■ AUFGABEN ■
1. Fasse den Absatz, der mit „Wie jedes Jahr“ beginnt, im Bericht über das Swiss Payment Forum 2024 als knappe Stichpunktliste zusammen, ohne die wesentlichen Fakten wegzulassen.
2. Stimmen diese Aussagen mit dem Bericht über das Swiss Payment Forum 2024 überein? (a) Das Forum findet in Zürich statt. (b) Nicole von Mulert moderierte die Fachtagung. (c) Die Teilnehmenden kamen ausschließlich aus der Schweiz. Antworte jeweils mit Ja oder Nein und zitiere die entscheidenden Worte des Berichts wörtlich.
3. Schreib den Bericht über das Swiss Payment Forum 2024 im Anschluss an seinen letzten Satz weiter.

■ TEXTAUSZUG ■
=-=-=

Wer und was am Swiss Payment Forum 2024 aufgefallen ist

Die Besucherbatches am Swiss Payment Forum 2024
Bild: Swiss Payment Forum

Oscar Neira war für unsere Redaktion am Swiss Payment Forum dabei und hat notiert, was ihm an der Fachtagung besonders aufgefallen ist.

Alljährlich lädt Nicole von Mulert von Vereon zum Swiss Payment Forum in Zürich ein, dem wichtigsten Schweizer Treffen für Praktiker in den Bereichen Payments und Zahlungsverkehr.

Wie jedes Jahr auch diese Mal eine Fachtagung mit vollem Haus und mit professioneller Moderation von Dr. Sandro Graf, um über die Zukunft von Payments in alllen Aspekten zu diskutieren. Teilnehmerinnen und Teilnehmer vor allem aus der Schweiz, aber auch aus den Nachbarländern Deutschland und Österreich, diskutierten Themen wie Instant Payments, Fraud und Cybersecurity, Bitcoin und Stablecoin und mehr.

=-=-=

■ Gespeicherte Einträge ■
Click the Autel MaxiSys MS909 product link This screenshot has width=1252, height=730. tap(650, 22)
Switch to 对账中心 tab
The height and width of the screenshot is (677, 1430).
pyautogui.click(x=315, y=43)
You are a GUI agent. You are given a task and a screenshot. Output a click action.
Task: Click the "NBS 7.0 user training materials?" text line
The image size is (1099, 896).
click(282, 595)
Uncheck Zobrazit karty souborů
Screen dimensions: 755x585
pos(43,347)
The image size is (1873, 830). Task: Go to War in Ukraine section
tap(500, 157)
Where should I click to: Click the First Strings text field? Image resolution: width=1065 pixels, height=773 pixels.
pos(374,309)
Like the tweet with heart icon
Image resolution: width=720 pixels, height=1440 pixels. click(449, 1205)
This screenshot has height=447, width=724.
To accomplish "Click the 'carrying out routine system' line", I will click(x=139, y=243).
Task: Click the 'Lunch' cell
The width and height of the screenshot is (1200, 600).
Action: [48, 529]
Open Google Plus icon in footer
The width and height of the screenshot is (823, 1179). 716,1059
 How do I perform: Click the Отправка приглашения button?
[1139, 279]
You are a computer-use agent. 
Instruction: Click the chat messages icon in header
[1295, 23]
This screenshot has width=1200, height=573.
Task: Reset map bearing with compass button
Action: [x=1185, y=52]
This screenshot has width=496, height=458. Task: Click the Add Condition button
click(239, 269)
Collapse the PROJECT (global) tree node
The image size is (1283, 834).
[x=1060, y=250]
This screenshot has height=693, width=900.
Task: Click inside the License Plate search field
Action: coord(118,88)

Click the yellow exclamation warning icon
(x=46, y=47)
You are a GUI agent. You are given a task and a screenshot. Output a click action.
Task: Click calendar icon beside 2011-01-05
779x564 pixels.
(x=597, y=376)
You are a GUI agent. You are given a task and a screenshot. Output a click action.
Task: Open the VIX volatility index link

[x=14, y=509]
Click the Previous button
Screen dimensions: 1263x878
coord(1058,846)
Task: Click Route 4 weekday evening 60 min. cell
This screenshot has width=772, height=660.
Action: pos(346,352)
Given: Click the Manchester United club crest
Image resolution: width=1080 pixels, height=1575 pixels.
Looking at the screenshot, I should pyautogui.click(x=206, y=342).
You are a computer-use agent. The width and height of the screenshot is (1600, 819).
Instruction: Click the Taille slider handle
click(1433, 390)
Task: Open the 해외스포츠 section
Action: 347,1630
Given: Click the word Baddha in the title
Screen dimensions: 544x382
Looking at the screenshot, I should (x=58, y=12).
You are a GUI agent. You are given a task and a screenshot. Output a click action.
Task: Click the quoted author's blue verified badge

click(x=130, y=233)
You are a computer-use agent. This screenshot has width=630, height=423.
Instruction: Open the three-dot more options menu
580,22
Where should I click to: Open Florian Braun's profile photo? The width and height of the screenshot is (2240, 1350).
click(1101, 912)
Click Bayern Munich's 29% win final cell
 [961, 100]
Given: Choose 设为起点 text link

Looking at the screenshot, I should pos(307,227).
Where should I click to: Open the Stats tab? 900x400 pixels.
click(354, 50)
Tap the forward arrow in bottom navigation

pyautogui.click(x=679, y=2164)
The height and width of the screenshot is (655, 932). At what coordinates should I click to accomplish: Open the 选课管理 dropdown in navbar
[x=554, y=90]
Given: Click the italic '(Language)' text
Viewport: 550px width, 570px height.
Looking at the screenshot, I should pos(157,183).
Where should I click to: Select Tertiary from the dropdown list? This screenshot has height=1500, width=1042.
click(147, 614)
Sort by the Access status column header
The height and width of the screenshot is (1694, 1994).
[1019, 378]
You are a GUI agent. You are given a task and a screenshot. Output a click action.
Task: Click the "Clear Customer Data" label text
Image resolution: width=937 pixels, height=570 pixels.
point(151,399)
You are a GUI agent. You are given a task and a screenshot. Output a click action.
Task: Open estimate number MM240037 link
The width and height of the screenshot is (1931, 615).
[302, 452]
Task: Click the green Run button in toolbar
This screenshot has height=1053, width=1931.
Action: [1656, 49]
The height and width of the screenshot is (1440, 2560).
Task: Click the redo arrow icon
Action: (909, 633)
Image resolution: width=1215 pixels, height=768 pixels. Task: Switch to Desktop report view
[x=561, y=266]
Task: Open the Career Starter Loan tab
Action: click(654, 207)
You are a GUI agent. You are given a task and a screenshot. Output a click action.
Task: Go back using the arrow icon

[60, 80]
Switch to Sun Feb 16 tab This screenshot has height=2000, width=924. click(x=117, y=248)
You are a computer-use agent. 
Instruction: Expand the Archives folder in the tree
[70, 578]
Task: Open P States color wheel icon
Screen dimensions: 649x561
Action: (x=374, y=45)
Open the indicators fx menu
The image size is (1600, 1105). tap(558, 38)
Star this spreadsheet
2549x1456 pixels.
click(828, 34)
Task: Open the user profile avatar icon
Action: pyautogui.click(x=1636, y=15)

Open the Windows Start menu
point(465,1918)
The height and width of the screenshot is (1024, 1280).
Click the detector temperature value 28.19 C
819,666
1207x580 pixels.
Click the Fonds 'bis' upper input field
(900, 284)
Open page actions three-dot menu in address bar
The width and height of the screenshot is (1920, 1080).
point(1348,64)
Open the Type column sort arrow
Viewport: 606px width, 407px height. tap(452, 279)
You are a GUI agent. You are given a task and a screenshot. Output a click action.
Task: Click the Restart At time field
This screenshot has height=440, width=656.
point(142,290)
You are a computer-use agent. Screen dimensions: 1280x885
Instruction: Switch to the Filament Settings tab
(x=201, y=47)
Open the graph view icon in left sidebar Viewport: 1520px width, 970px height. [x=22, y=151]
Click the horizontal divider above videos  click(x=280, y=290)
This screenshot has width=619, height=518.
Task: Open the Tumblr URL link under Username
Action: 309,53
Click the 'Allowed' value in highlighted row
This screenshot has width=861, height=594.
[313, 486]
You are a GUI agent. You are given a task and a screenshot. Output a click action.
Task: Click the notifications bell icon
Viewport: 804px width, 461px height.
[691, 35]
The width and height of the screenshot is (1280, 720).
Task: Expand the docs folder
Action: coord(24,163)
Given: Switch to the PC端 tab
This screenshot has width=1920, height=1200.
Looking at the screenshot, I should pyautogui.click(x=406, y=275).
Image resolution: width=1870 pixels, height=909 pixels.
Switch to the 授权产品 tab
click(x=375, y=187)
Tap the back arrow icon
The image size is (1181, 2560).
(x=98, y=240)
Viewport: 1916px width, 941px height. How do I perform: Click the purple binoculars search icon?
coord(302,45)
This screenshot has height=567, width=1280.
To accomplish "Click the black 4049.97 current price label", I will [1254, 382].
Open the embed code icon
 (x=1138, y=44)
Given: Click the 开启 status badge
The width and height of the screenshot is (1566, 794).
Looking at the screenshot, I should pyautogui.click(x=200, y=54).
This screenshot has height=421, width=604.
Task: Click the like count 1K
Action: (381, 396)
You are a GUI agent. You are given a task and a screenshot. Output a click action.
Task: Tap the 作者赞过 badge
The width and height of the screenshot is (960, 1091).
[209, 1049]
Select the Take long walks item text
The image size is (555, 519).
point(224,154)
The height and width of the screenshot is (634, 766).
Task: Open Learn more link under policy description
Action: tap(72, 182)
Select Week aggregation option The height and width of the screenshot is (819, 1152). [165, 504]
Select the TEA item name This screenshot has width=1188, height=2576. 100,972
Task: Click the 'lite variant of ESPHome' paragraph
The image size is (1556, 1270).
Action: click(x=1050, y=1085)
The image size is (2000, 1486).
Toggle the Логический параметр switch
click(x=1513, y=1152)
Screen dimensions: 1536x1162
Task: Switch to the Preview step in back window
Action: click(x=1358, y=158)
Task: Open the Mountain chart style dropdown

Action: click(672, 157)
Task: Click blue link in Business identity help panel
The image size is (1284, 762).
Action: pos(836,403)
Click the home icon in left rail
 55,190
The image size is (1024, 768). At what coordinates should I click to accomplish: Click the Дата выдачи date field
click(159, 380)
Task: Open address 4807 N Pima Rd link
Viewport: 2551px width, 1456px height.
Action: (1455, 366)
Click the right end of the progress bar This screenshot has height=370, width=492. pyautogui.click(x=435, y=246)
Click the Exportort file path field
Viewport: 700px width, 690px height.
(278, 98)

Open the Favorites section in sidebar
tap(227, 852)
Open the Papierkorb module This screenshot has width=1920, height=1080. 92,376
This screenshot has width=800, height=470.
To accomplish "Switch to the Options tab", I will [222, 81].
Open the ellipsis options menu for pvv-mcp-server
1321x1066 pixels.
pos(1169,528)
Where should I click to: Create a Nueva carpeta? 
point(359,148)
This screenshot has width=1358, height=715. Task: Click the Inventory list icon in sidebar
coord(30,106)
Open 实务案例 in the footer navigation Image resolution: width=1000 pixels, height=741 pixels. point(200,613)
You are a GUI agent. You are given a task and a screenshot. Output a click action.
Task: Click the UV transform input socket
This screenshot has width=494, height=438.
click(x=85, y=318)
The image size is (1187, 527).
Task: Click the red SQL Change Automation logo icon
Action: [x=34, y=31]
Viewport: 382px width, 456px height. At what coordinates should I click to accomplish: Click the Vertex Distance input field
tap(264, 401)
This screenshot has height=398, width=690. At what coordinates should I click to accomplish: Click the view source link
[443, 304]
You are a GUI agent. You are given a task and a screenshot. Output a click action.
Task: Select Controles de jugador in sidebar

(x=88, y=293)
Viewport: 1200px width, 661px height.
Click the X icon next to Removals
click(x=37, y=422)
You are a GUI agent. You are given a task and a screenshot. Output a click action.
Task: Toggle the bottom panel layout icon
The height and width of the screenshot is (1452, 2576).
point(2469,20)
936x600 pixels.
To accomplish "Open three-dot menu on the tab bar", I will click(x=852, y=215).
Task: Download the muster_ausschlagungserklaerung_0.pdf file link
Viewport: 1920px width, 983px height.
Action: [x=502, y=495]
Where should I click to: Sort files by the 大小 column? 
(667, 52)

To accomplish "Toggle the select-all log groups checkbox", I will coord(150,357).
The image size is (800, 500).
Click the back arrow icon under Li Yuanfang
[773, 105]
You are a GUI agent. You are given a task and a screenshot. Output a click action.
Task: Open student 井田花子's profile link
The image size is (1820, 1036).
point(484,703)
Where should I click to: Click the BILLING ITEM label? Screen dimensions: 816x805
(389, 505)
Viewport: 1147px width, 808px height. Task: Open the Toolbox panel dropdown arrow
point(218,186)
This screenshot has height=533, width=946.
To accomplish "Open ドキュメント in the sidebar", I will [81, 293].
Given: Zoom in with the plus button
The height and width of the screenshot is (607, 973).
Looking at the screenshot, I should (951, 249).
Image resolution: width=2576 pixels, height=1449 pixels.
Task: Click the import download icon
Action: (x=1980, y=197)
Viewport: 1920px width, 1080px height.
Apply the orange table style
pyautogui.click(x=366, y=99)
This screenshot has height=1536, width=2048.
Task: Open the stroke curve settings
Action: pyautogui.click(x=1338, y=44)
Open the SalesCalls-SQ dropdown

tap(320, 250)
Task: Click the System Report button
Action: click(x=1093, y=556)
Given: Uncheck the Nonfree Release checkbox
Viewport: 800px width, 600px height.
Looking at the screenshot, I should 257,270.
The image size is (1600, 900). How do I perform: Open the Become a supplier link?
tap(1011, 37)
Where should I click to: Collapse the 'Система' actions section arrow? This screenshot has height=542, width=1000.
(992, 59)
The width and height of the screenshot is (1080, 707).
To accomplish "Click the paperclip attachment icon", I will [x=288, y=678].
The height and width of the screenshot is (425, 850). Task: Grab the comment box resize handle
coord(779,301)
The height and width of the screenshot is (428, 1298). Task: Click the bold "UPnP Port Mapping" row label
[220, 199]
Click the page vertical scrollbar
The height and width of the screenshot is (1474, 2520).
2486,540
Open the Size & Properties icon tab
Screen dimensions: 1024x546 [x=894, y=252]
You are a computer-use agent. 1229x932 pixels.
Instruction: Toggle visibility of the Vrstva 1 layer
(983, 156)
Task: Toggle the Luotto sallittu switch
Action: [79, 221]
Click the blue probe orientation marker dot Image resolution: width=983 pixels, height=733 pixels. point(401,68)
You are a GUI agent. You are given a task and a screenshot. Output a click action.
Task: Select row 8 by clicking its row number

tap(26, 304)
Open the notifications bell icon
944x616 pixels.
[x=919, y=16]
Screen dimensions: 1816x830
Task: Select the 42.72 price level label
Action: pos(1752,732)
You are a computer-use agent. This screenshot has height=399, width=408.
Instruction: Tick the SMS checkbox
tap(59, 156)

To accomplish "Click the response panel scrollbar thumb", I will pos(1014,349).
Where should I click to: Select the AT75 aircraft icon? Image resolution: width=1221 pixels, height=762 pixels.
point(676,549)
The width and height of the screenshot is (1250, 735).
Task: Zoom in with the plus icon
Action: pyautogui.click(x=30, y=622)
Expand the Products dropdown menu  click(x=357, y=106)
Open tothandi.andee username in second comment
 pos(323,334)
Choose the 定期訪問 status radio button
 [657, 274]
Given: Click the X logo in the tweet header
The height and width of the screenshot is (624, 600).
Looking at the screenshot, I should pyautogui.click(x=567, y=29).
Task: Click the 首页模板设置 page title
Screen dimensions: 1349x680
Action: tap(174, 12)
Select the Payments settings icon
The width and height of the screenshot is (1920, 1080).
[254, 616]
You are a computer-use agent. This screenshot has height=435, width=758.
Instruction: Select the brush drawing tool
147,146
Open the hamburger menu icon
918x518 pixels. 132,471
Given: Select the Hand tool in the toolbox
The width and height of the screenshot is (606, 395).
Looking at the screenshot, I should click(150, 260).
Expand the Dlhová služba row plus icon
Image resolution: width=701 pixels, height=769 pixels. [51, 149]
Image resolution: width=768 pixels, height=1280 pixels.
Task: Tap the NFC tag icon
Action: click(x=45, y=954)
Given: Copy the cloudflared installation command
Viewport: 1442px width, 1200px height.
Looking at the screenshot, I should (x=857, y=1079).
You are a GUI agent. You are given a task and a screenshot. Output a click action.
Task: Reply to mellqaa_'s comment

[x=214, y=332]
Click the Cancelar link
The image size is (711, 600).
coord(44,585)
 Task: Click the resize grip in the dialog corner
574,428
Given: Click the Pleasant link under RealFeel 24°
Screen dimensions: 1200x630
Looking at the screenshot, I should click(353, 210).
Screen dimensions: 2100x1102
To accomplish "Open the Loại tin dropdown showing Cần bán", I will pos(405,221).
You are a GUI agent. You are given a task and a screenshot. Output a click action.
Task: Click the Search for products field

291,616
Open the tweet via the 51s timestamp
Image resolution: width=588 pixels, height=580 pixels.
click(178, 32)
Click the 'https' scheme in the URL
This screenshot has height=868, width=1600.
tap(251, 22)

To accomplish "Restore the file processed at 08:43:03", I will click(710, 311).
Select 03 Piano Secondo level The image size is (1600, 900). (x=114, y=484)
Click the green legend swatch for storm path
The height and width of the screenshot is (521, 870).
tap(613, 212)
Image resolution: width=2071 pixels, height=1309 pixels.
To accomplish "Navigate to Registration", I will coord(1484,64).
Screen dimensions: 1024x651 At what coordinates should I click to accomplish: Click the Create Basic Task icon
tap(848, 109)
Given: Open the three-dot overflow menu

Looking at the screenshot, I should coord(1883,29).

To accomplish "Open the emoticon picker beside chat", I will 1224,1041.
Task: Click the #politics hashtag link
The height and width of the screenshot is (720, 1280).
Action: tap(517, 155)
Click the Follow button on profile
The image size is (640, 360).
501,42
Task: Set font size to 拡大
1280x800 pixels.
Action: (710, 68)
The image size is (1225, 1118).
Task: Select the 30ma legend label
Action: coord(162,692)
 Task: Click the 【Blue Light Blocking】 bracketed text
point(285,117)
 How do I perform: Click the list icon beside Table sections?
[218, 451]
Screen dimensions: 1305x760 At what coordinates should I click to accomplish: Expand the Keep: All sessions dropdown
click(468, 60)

=-=-=

■ LÖSUNGEN ■
1.
- Fachtagung mit vollem Haus
- Professionelle Moderation: Dr. Sandro Graf
- Ziel: Diskussion über die Zukunft von Payments in allen Aspekten
- Teilnehmende vor allem aus der Schweiz, dazu aus Deutschland und Österreich
- Themen: Instant Payments, Fraud und Cybersecurity, Bitcoin und Stablecoin und mehr

2.
(a) Ja: „zum Swiss Payment Forum in Zürich ein“
(b) Nein: „mit professioneller Moderation von Dr. Sandro Graf“
(c) Nein: „vor allem aus der Schweiz, aber auch aus den Nachbarländern Deutschland und Österreich“

3.
Unter anderem stand auch das Resultat einer grossen Händlerbefragung zum Thema des bargeldlosen Zahlungsverkehrs im Fokus. Interessant: Obwohl wir im DACH-Raum oftmals ziemlich ähnlich ticken, ist das Zahlungsverhalten in diesen drei Länder teilweise recht unterschiedlich, wie man aus den drei Vorträgen der Referenten aus Deutschland, Österreich und dem Lokalmatador aus der Schweiz erfahren konnte.

Marktanalysen und digitale Transformation

Die angeführte spannende Händlerbefragung über die aktuellen Strukturen und Kosten des bargeldlosen Bezahlens in der Schweiz wurde von Dr. Dominique Bächler und Dr. Marcel Stadelmann von ZHAW vorgestellt. Die Studie kommt zeigt unter anderem, wie wenig zahlreiche Händler über die Gebührenstrukturen wissen, was den Bedarf an mehr Transparenz im Markt unterstreicht. Ein deutlicher Wink mit dem Zaunpfahl an die Banken und an die grossen Dienstleister in diesem Bereich.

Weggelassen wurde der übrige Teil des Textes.